As their school seeks to fill out its spring sports rosters with homeschooled students, officials at First Baptist Christian School find themselves in the unique position of worrying about future competition with area public schools.
If the legislation gets through the General Assembly and then finds favor with the governor, Suffolk athletes who once could only play high school-level sports for First Baptist would now have a choice.
Former First Baptist Christian baseball standout and L.A. Dodgers draftee Josh Henderson testified again this week in favor of the legislation. The bill has been nicknamed the “Tebow Bill” after NFL quarterback Tim Tebow, who was homeschooled but was allowed to play football for a Florida public school. The bill has been passed in 29 states and made it through the House last year in Virginia, but was stopped in the Senate.
First Baptist Christian athletic director Steven Milner has been tracking the bill’s progress.
“I think it’s a great thing for homeschoolers, in general,” he said. “For us, our pool of homeschoolers, it could dwindle some.”

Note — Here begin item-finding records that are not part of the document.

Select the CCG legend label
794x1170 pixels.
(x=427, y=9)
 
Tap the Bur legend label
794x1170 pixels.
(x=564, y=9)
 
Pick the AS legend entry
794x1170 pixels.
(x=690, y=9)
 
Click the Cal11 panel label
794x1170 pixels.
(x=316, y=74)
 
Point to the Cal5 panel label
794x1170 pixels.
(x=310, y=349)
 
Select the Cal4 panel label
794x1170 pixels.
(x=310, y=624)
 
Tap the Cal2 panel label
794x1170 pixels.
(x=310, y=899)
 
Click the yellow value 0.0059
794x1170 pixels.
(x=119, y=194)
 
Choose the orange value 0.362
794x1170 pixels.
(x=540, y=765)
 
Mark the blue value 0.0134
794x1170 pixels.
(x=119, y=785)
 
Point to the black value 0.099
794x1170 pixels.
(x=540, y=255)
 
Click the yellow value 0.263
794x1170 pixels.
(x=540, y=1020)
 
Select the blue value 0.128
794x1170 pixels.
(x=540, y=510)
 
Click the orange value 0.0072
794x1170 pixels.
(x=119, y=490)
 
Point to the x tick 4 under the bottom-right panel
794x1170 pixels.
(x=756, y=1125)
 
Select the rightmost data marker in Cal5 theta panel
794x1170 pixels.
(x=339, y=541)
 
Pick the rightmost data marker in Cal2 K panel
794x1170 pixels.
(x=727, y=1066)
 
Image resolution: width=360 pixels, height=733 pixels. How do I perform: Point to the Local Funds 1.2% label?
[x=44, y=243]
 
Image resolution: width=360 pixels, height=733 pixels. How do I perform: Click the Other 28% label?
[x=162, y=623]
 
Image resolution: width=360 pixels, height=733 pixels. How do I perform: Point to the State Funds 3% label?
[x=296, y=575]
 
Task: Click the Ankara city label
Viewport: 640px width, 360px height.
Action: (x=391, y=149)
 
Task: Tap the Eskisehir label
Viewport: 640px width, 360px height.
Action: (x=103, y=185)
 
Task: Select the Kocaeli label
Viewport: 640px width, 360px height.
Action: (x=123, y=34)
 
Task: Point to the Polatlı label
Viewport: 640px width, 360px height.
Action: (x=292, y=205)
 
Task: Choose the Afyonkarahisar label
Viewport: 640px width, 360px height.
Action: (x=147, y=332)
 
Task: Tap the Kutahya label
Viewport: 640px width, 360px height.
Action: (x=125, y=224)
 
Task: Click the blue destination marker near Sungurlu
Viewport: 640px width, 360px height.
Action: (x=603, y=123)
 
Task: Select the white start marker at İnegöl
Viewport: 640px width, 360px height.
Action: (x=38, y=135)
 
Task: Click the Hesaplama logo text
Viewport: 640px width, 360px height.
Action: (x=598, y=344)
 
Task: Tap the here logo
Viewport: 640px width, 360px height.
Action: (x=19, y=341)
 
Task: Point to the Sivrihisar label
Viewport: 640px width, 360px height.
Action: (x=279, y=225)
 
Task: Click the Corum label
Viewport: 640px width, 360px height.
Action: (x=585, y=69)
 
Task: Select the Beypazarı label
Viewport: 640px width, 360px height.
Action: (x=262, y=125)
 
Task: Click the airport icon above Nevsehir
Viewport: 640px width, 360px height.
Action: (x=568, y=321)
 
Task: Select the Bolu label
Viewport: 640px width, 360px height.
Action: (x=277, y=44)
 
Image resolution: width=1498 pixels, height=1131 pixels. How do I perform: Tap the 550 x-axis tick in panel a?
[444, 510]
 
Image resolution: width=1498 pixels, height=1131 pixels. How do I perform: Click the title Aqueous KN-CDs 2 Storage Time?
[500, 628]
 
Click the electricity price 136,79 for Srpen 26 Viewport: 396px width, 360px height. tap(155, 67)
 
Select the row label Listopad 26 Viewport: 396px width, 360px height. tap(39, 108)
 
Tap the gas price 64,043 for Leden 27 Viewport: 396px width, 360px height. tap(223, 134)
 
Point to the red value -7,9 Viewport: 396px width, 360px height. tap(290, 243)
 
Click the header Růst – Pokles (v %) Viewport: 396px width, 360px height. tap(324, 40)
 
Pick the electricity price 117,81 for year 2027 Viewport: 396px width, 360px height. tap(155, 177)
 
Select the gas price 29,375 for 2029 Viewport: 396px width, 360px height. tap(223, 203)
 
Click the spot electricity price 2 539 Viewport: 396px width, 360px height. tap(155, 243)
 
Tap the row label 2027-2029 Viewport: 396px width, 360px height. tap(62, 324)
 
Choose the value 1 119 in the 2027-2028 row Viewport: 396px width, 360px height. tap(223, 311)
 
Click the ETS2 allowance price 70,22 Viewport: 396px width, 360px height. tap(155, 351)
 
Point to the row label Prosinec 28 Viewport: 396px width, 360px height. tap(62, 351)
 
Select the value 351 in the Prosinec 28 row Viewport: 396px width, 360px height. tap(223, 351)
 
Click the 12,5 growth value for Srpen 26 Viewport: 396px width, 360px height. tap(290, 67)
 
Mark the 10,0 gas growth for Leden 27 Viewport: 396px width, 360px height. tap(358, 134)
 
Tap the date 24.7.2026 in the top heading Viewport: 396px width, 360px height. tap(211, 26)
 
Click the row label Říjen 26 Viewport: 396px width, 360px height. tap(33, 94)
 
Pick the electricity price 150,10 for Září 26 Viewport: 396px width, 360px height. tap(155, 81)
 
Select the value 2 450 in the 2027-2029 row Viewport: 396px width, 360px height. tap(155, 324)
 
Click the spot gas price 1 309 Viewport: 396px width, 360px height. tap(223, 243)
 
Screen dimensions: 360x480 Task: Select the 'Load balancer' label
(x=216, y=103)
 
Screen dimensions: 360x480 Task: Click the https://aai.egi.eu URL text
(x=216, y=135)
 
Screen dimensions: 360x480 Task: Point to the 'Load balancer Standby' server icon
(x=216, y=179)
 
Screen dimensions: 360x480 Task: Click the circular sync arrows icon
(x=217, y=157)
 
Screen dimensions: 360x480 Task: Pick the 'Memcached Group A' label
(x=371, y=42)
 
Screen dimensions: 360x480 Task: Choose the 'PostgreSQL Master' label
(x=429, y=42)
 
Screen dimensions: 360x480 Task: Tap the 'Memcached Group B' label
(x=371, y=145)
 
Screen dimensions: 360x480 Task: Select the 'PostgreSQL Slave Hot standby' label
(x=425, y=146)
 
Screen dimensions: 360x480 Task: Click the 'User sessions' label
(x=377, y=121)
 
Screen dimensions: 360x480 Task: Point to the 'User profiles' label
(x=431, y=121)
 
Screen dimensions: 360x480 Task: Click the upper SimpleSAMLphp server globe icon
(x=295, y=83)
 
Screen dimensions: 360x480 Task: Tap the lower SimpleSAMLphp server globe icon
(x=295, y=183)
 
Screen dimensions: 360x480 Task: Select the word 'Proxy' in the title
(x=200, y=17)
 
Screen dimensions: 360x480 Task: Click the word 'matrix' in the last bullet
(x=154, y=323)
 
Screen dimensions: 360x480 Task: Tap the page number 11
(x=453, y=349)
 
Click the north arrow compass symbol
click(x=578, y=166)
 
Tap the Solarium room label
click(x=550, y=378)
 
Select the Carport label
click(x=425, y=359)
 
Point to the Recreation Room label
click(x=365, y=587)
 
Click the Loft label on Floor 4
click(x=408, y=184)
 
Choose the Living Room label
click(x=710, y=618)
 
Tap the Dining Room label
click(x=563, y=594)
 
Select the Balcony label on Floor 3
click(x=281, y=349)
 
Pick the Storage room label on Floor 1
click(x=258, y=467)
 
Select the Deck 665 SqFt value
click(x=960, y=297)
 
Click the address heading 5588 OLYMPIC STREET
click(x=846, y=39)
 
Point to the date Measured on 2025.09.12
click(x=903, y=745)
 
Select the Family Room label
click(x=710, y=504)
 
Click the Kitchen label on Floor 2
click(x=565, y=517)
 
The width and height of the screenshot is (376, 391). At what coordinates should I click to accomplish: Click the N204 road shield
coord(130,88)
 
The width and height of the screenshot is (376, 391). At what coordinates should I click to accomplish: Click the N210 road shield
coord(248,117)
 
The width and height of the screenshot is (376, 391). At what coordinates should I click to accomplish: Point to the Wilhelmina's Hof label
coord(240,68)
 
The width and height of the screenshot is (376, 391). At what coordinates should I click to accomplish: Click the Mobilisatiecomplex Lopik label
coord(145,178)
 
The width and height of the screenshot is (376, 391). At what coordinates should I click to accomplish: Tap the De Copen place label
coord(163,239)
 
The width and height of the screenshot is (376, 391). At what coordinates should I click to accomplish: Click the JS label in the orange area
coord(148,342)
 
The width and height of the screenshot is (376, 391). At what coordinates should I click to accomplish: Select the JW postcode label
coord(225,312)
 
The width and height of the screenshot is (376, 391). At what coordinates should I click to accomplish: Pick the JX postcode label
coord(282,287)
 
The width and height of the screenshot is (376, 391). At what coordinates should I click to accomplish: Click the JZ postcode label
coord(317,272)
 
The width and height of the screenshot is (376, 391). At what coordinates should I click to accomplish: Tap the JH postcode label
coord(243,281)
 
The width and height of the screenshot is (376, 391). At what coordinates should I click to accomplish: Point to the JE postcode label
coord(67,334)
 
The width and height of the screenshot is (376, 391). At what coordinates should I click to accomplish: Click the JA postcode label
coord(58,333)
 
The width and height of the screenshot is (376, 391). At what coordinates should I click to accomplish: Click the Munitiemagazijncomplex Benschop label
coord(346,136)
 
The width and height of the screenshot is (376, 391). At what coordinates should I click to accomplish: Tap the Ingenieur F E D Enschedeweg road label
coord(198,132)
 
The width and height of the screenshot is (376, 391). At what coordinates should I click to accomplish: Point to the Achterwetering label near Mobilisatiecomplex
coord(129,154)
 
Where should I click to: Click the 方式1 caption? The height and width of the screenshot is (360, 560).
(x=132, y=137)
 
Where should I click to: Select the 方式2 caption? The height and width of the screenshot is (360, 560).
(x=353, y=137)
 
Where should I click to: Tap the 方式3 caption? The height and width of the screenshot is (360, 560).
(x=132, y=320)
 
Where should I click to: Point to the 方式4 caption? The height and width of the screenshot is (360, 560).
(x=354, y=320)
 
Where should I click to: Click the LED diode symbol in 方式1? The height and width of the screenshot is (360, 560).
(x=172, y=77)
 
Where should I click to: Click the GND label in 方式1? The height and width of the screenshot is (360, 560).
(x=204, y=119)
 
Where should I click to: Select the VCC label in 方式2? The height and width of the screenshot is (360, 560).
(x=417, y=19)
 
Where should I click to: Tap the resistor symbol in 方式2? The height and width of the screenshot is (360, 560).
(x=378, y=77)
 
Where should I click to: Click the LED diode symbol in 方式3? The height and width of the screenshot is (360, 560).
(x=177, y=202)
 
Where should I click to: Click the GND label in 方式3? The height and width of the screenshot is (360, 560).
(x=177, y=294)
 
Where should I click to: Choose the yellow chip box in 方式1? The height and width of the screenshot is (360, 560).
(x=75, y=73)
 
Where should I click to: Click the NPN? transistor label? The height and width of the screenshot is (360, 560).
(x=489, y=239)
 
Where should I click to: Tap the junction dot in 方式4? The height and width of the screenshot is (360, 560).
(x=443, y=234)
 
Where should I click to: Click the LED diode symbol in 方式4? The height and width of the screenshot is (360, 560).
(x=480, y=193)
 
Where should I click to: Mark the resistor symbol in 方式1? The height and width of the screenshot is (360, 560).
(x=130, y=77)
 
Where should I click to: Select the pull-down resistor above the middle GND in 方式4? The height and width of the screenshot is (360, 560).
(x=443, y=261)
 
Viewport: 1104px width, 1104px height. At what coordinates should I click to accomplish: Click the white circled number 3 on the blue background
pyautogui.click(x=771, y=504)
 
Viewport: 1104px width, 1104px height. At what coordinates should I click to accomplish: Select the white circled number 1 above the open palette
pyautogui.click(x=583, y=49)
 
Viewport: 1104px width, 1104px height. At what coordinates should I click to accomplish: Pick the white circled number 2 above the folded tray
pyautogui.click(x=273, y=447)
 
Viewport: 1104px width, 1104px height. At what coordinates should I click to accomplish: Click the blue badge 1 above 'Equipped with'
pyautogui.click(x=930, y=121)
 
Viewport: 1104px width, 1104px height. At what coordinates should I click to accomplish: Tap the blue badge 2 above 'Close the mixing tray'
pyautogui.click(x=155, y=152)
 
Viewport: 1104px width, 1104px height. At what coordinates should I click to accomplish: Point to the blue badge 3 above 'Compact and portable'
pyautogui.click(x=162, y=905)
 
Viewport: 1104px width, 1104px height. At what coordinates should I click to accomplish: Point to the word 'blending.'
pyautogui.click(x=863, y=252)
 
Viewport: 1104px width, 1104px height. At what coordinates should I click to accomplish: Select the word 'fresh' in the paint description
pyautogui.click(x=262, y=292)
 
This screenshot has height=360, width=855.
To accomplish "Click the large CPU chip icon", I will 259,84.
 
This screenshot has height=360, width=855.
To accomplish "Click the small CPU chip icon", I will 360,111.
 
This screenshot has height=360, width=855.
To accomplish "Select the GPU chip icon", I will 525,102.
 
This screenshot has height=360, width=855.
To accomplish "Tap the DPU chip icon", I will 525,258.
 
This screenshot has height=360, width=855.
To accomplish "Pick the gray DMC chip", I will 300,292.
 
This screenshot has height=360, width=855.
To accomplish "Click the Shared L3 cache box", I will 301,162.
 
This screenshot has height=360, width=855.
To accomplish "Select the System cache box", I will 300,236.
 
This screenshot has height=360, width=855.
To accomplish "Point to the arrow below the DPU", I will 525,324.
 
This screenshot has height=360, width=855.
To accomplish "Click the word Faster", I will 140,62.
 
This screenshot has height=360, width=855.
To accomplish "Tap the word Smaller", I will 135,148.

Henderson was a key player for the Crusaders, but if the bill had already been passed, he likely would have pursued the public school route to face the high level of competition there. His talented younger brother, freshman Chris Henderson, has also played for FBC in the past.
“We’re hoping that he would continue with us, but if this does pass through, I’m pretty sure they’re going to look at going into the public school system to play, and I wouldn’t blame them, because the talent level is just so much better,” Milner said.
He provided some insight into what homeschoolers mean to FBCS.
“For us, because we are a much smaller school, a lot of the homeschoolers are essential to our teams at this moment,” he said. “We’re hoping that through the growth of our school with this merger that we’ll be able to rely less on homeschoolers to fill out our teams, but still allow them to play.”
Senior basketball forward Brianna Longo is a homeschooled student who plays for the Lady Crusaders. On the boys’ side, a third of the basketball roster is made up of homeschoolers, including sophomore guard Nathan Leiter, sophomore forward David Day and freshman forward Steven Effler.
If it were not for those players, Milner explained, he would have had to cancel some games.
“Basically, the rule of thumb for us with homeschoolers is that they help fill our team, they don’t make our team,” Milner said.
“I am relying on our homeschooled pool to have a softball team this spring,” he said. “Basically, we have about eight or nine players from our school who are ready to play softball, but I still need a few more, because I don’t want to just slap nine players out there every game.”
He said homeschooled students have made the biggest difference for FBC in baseball and soccer.
Regardless of whether or not the “Tebow Bill” passes, Milner expressed his gratitude for the contributions that have come from homeschoolers like Henderson.
“Josh was tremendous last year,” Milner said. “As he gets up into the higher levels of the (minor league) farm system, of course, that’s going to help expose our school a little bit more.”